Radiopharmazeutikum auch in frühen Stadien wirksam

In der randomisierten Phase-II-Studie UpFrontPSMA wurde ein weiteres, auf Lutetium-177 und PSMA basierendes Radiotherapeutikum, 177Lu-PSMA-617, in der Therapiesequenz des metastasierten Prostatakarzinoms noch viel weiter nach vorne genommen (2): Hier wurden 130 Patienten mit noch hormonsensitiven Tumoren und hoher Tumorlast eingeschlossen und randomisiert, so Prof. Arun Azad MD, Melbourne, zusätzlich zur ADT entweder Docetaxel oder 2 Zyklen 177Lu-PSMA-617 (7,5 GBq) zu erhalten, das dann von Docetaxel gefolgt wurde. Primärer Endpunkt war ein Verschwinden des PSA (≤ 0,2 ng/ml) nach 48 Wochen. Der Anteil der Patienten, bei denen PSA nach 48 Wochen nicht mehr nachweisbar war, stieg durch die eingeschobene Radiotherapie von 16 % auf 41 % (OR 3,9; p = 0,002).
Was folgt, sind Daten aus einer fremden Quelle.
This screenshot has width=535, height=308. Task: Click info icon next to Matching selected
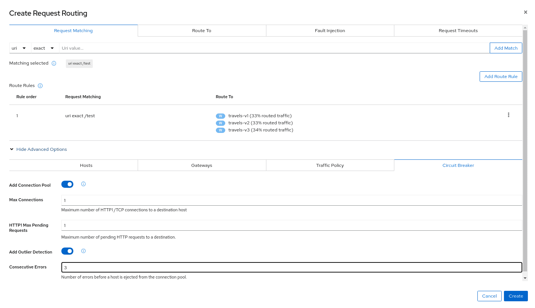tap(54, 63)
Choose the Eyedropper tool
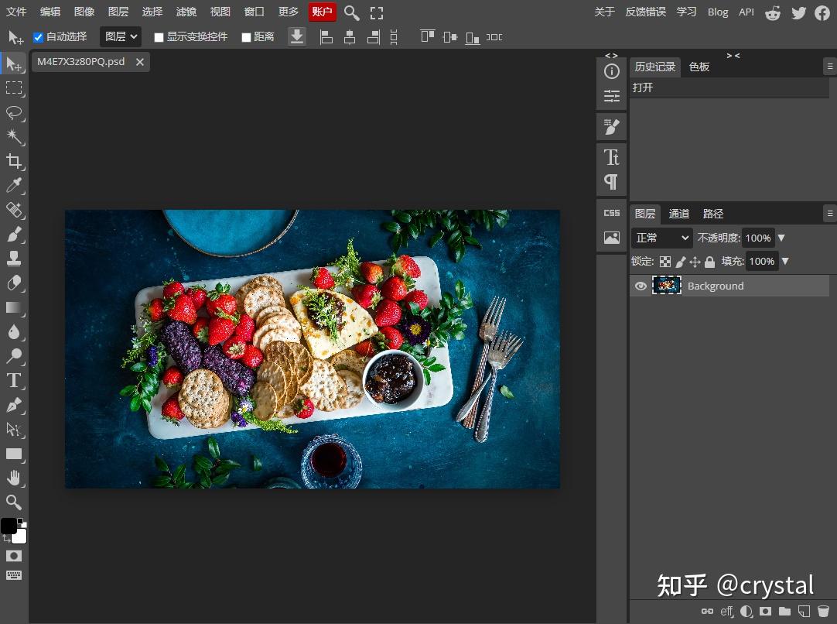The width and height of the screenshot is (837, 624). click(14, 185)
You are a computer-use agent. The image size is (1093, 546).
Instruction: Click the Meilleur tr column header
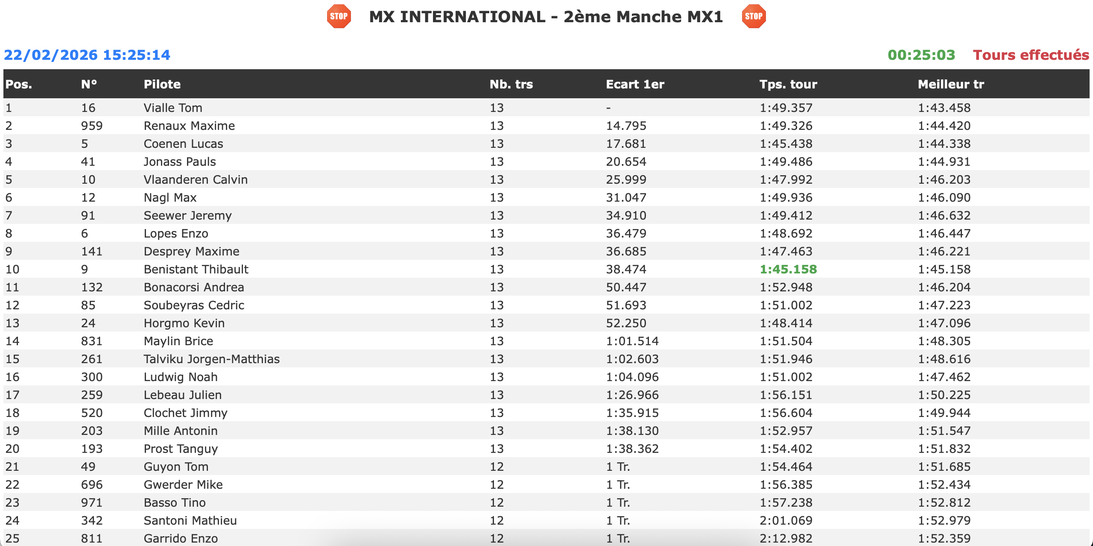click(951, 84)
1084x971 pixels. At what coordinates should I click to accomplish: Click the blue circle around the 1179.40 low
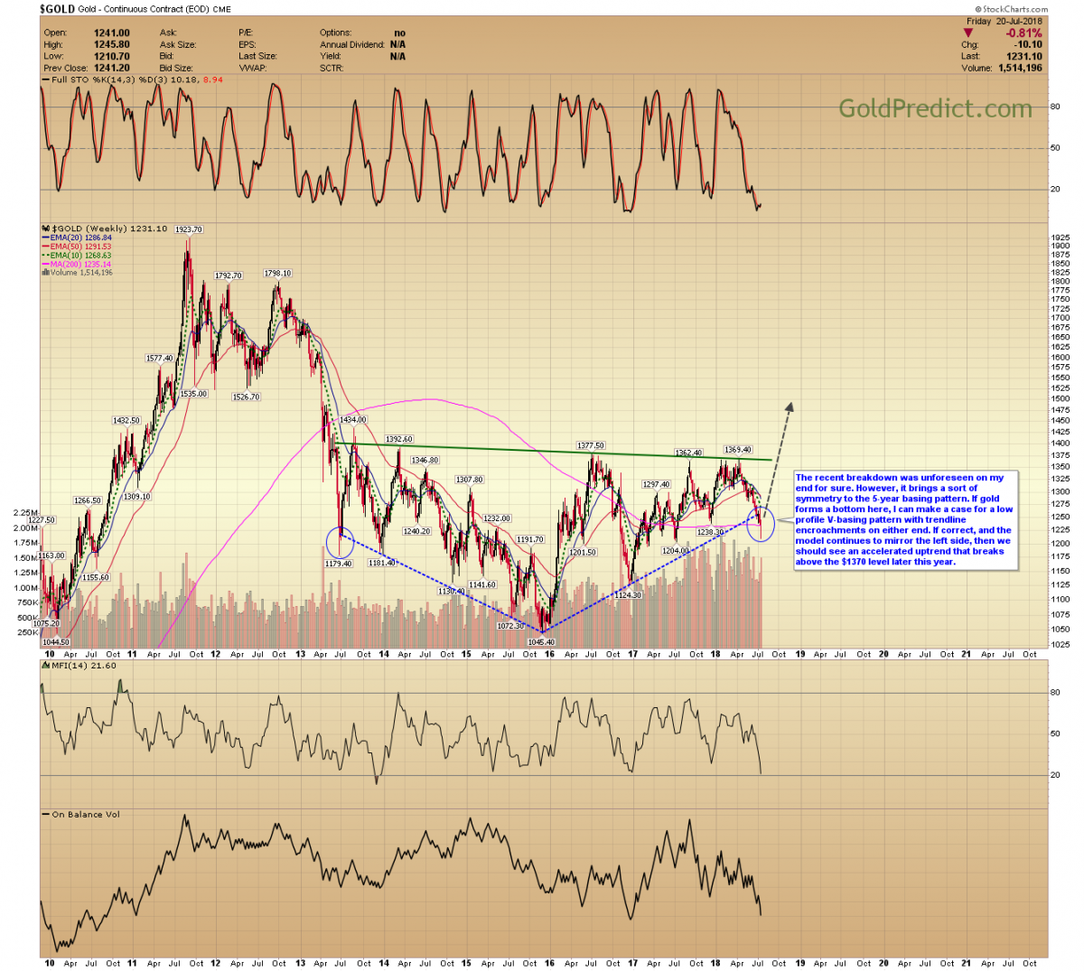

Auch hier war die Strahlentherapie mit median 30 versus 21 Monaten überlegen (HR 0,60; 95-%-KI 0,4–1,0; p = 0,039), beim radiologisch bestimmten progressionsfreien Überleben zumindest numerisch (Medianwert nicht erreicht vs. 22 Monate; HR 0,58; 95-%-KI 0,3–1,0; p = 0,067). Ähnliches galt für die Zeit bis zum Eintritt einer Kastrationsresistenz (median 20 vs. 16 Monate). Nebenwirkungen vom Grad 3 oder 4 traten bei 29 % beziehungsweise 27 % der Patienten auf und waren für Docetaxel typisch.

Diese Daten, so Azad, die auch im Lancet Oncology publiziert wurden (3), stützen erstmals randomisiert die sequenzielle Anwendung von 177Lu-PSMA-617 und Docetaxel bei Patienten mit neu diagnostiziertem hormonsensitivem Prostatakarzinom und hoher Tumorlast.